A fourth procedure, chorionic virus sampling(CVS), involves snipping tissue from the developing fetal sac. CVS can be used at 10 to 12 weeks of pregnancy, and the test results are available in 12 to 48 hours. This test is an attractive option for couples who are at high risk for having a baby with Down syndrome or a debilitating hereditary disease.

If any of these tests reveals a serious birth defect, parents are advised to undergo genetic counseling. In the case of a chromosomal abnormality such as Down syndrome, the parents are usually offered the option of a therapeutic abortion. Some parents choose this option; others research their unborn child’s disability and decide to go ahead with the birth and offer the baby the love and support all children deserve.

Down syndrome A condition characterized by mental retardation and a variety of physical abnormalities.

Human chorionic gonadotropin(HCG) Hormone detectable in blood or urine samples of a mother within the first few weeks of pregnancy.
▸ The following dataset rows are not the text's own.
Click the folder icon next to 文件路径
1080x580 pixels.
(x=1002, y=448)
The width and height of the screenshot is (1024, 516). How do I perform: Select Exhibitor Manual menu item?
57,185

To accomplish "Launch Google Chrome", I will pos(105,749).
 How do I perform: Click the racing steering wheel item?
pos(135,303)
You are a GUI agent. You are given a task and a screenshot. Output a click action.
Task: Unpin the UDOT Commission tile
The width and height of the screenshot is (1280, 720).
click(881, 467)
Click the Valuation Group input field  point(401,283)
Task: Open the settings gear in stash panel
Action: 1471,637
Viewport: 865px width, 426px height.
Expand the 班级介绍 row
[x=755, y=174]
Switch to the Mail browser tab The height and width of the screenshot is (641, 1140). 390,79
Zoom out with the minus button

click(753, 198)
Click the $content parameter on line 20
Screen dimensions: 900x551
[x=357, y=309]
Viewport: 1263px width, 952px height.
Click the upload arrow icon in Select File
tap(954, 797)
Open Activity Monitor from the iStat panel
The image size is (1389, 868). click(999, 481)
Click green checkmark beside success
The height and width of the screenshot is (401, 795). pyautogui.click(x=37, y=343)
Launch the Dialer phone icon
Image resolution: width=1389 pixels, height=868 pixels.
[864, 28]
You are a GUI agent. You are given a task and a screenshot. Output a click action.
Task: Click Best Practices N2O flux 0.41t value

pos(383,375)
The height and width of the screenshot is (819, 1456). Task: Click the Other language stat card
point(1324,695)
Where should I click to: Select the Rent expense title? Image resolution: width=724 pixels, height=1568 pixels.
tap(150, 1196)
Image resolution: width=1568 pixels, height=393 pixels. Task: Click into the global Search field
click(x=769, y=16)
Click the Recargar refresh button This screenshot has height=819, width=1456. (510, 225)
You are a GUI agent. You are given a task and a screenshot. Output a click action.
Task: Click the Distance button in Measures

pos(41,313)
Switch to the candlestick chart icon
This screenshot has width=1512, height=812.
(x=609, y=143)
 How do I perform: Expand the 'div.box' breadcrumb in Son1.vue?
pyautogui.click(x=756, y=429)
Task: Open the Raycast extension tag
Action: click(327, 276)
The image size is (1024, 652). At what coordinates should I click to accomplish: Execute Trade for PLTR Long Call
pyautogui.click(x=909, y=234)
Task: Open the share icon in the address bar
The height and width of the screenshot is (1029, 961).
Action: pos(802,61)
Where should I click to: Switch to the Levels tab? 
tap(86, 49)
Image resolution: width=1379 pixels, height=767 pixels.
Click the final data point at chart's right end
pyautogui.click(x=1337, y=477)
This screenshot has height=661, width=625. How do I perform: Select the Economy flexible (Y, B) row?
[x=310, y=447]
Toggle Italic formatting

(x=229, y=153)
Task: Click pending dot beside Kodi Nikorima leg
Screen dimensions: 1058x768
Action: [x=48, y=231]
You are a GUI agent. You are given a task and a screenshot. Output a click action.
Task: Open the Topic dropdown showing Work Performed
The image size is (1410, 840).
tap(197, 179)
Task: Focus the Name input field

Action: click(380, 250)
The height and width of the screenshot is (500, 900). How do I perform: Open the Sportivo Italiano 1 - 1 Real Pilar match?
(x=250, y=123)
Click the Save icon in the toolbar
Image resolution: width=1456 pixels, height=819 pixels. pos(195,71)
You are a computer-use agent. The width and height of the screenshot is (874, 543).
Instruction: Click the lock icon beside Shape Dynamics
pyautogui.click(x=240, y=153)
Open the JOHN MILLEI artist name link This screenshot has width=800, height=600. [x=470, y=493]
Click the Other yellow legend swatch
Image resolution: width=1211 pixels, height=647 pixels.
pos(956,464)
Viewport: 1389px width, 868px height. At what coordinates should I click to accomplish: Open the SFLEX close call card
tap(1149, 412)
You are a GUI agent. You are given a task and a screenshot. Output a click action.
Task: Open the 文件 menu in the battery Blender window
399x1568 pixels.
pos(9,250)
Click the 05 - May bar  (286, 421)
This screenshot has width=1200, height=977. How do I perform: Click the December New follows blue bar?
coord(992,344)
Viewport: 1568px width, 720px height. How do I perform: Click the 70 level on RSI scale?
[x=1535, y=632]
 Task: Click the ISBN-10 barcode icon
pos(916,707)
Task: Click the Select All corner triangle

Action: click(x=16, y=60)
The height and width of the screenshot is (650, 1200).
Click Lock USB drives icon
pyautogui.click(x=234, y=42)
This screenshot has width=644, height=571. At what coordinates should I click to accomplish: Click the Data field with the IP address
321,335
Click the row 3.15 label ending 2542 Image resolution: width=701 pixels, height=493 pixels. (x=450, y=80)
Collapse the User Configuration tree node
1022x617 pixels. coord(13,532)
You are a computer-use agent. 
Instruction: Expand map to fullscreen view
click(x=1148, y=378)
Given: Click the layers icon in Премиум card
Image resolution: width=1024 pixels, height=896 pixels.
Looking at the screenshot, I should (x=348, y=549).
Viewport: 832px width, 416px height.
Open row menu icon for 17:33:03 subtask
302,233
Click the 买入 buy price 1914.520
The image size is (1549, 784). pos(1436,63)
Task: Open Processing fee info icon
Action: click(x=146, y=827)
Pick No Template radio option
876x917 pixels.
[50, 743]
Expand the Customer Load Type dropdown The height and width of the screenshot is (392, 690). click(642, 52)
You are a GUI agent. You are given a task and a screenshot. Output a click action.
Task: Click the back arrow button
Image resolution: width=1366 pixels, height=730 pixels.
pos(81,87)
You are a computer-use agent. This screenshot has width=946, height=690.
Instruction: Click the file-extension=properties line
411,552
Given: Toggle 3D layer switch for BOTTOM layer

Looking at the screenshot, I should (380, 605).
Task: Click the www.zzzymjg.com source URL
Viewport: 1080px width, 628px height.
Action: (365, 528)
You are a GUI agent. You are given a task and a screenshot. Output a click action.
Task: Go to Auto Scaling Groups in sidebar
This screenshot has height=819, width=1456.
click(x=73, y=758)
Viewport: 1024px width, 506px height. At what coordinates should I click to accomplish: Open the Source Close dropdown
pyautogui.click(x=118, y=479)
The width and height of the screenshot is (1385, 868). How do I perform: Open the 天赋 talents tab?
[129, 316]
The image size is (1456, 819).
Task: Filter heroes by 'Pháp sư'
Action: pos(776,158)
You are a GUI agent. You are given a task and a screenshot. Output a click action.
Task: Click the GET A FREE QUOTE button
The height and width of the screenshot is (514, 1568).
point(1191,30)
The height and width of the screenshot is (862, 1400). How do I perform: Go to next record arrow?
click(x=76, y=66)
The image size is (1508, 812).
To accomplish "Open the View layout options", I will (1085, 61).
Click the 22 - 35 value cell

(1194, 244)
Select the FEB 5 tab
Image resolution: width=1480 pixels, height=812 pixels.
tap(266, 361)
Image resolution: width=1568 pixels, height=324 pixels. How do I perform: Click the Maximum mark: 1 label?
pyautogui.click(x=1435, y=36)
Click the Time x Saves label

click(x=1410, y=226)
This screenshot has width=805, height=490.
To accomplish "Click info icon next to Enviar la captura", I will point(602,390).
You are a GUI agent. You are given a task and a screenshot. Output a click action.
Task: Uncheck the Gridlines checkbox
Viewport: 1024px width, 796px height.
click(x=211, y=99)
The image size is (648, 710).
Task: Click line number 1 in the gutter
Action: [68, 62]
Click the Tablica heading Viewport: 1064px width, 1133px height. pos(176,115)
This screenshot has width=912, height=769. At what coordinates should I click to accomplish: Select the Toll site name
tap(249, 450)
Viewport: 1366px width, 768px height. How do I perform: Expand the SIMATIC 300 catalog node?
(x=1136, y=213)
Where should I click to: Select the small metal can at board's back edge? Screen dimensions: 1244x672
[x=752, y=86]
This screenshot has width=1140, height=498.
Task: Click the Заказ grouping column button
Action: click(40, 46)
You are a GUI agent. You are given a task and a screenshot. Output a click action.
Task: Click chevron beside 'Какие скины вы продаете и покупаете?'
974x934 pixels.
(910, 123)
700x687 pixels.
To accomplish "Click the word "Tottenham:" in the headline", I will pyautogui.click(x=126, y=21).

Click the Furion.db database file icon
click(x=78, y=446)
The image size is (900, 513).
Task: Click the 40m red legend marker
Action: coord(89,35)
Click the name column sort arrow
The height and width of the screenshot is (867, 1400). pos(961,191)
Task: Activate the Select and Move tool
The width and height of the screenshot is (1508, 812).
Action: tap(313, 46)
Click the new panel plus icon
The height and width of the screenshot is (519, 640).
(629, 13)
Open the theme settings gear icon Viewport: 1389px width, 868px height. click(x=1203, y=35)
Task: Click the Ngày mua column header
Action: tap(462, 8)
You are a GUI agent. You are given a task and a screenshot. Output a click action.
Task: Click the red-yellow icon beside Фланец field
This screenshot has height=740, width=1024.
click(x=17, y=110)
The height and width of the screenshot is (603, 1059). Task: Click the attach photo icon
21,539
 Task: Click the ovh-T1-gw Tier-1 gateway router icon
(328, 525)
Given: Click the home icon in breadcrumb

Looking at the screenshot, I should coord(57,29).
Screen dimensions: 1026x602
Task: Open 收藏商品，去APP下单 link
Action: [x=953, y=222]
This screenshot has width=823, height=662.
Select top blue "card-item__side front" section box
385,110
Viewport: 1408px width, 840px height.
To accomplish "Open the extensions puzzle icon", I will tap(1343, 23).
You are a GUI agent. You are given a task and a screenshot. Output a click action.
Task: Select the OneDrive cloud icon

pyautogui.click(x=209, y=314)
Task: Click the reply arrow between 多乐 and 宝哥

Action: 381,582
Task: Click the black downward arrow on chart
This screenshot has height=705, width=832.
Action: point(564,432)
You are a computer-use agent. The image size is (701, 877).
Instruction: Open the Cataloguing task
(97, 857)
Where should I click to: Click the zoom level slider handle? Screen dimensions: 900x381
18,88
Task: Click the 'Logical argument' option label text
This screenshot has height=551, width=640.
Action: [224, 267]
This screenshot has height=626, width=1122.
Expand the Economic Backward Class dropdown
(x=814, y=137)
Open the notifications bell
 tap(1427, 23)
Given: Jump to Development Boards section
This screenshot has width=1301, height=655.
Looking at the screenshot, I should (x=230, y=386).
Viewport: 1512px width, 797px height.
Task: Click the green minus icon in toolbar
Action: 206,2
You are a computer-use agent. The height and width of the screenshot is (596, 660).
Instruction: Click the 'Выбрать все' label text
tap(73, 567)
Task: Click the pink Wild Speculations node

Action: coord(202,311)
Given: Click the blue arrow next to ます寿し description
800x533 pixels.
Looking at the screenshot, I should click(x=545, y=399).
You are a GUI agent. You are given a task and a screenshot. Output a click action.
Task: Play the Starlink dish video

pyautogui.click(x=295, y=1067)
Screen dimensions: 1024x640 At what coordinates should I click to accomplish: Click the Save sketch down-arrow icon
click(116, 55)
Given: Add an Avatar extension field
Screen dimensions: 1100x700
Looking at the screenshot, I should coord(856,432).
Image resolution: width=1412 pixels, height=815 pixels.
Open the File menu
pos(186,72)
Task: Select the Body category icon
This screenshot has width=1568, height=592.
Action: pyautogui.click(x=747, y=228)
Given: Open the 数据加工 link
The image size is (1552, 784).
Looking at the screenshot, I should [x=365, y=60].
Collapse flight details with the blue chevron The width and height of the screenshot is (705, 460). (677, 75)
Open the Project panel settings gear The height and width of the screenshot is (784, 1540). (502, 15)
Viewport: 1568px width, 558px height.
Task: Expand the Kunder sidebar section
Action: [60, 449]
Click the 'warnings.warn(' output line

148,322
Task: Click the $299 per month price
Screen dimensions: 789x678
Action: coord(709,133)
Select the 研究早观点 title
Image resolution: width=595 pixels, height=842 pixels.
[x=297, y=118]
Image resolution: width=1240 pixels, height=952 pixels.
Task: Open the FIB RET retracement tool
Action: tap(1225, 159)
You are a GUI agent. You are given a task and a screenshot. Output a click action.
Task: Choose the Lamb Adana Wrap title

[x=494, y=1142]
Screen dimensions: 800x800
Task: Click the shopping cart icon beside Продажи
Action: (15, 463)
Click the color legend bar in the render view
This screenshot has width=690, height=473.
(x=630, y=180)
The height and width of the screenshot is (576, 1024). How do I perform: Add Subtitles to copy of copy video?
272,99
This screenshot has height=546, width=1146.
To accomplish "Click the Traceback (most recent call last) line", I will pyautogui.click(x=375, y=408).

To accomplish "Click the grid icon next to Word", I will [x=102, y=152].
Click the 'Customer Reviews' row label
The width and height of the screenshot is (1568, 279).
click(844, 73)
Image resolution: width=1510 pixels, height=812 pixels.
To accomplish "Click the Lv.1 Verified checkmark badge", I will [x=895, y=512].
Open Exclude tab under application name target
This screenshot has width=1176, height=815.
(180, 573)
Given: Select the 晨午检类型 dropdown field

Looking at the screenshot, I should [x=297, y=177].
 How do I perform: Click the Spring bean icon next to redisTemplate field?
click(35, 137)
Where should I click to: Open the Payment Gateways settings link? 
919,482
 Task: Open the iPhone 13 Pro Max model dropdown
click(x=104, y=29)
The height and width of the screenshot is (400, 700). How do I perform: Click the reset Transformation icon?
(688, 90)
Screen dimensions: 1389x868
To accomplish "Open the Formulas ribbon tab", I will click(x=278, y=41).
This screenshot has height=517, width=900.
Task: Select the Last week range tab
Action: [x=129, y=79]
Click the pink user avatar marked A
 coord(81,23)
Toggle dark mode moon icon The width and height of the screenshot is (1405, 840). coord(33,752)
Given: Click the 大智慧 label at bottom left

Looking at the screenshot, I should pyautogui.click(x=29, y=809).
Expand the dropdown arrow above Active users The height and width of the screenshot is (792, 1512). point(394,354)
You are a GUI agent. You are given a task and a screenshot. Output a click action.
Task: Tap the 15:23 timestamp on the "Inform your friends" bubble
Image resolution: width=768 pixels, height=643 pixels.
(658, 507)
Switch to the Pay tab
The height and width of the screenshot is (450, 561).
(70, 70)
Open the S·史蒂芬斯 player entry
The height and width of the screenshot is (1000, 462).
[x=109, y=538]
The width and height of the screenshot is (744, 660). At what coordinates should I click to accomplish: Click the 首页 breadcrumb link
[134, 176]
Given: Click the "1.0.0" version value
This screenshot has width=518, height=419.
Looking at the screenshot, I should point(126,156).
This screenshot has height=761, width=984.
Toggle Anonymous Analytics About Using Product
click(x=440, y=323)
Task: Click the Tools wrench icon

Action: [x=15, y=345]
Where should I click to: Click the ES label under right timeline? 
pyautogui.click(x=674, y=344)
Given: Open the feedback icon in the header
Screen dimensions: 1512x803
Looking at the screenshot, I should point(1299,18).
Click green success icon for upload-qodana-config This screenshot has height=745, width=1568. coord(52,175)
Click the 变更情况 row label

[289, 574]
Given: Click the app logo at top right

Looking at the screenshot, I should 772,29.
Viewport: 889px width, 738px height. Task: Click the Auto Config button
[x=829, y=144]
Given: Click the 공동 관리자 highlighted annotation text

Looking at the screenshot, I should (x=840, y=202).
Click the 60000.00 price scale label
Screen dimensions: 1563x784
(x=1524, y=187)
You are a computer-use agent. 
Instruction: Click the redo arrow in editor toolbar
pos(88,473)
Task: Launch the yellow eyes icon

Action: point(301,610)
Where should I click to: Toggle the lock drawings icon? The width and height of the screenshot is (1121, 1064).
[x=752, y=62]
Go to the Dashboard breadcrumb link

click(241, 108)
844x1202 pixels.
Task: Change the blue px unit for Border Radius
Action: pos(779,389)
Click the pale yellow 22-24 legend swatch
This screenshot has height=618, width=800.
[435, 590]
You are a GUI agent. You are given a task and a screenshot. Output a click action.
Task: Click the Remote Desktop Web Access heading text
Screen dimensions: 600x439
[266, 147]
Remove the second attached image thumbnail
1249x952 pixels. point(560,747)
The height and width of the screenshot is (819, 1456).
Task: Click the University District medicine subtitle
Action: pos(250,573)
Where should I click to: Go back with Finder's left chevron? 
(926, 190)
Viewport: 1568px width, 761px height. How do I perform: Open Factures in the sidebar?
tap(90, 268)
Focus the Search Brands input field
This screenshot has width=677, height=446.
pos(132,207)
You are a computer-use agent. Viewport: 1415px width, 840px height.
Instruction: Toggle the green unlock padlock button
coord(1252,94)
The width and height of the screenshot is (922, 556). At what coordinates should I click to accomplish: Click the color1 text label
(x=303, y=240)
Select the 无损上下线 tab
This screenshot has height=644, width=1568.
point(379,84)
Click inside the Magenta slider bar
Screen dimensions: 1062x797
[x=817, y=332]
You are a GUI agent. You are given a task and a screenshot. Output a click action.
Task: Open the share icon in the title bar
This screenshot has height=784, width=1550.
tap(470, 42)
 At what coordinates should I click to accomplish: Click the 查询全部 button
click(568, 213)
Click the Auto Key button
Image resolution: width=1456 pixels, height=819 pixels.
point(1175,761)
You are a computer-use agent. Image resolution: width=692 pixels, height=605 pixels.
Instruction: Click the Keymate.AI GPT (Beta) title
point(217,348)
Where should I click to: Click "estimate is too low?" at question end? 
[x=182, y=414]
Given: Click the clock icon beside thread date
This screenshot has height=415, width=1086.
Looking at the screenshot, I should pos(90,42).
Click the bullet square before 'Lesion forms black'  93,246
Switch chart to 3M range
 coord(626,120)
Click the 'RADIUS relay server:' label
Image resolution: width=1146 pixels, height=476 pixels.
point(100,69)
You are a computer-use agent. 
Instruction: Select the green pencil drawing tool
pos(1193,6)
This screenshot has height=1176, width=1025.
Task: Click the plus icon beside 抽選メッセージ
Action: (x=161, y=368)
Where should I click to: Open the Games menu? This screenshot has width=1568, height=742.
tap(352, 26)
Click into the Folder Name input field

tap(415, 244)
Trimester A three-month segment of pregnancy; used to describe specific developmental changes that occur in the embryo or fetus.

Embryo The fertilized egg from conception until the end of two months’ development.

Fetus The name given the developing baby from the third month of pregnancy until birth.

Placenta The network of blood vessels that carries nutrients to the developing infant and carries wastes away; it connects to the umbilical cord.

Amniocentesis A medical test in which a small amount of fluid is drawn from the amniotic sac; it tests for Down syndrome and genetic diseases.

Amniotic sac The protective pouch surrounding the baby.
What Do You Think?

What are your most important concerns when considering a health-care practitioner for your or your partner’s pregnancy? What behaviors might you or your partner need to change if you found out that you or your partner were pregnant? Are there any behaviors that you would consider integrating into your lifestyle now that would be of benefit to you or your partner, if you were planning a pregnancy? How much emphasis should be placed on male preconception planning, if any?